General conclusions
The accessible area, M , for a species is a function of
dispersal opportunities and limitations to dispersal across complex
geographic landscapes (Barve et al. 2011;
Peterson et al. 2011), and is not solely
a consequence of a species’ fundamental niche characteristics. That is,
the available environments within M depend on the environmental
characteristics of the specific biogeographic area where the species
occurs, thus introducing variation that has little or nothing to do with
a species’ true fundamental niche. M is a function of the
location of coastlines, rivers, mountain ranges, deserts, ocean
currents, or any number of geographic factors that constrain the
distributional potential of species (Barve
et al. 2011). Given that most speciation (at least in vertebrates) is
believed to be allopatric in nature
(Barraclough and Vogler 2000;
Turelli et al. 2001;
Coyne and Orr 2004), each node on a
phylogenetic tree will involve a species with a distinct M , and
thus a different set of associated environments, which makes it likely
that the estimated fundamental niche will not be equivalent to the true
fundamental niche, and that the estimated fundamental niche of different
species in a clade will differ even when their true fundamental niche
has been evolutionarily stable.
We present a simple methodology that incorporates knowledge gaps
directly, and therefore avoids—at least in largest part—these
biases. We see a number of next steps in developing this methodology
further—specifically, we would develop nichevol tools to
encompass Bayesian estimation approaches and considering alternative
evolutionary models. We would also take into account the frequency of
occurrence of environments across the accessible area of each species in
making conclusions about niche limitation (e.g. Meyer and Pie
2018)—that is, non-occurrence in relatively rare environments should
perhaps not be taken as evidence of niche limitation. We are exploring
implementation of these next steps in coming applications of this
methodology.
In conclusion, the challenge of understanding change in species’
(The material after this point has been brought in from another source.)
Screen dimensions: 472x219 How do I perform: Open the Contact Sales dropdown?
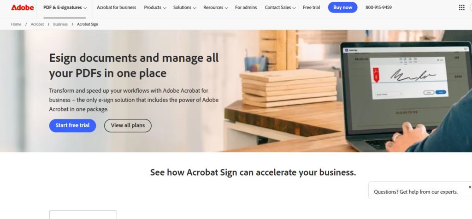(x=280, y=7)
ecological niches across evolutionary history lies in characterizing the
entirety of a species’ niche on a branch of a phylogeny. Typically, a
single value (e.g., the central tendency, maximum, or minimum) has been
taken as a representation of the niche
(Graham et al. 2004b;
Ackerly et al. 2006;
Yesson and Culham 2006;
Kozak and Wiens 2010). As noted
previously, however, summary values can often miss effects such as
specialization or generalization (Evans et
al. 2009; Smith and Donoghue 2010;
Nyári and Reddy 2013). Furthermore, a
single summary value in absence of information regarding the
availability of environments to the species replicates and transmits the
effects of limitation by M in the form of strong directional
biases toward conclusions of greater niche lability.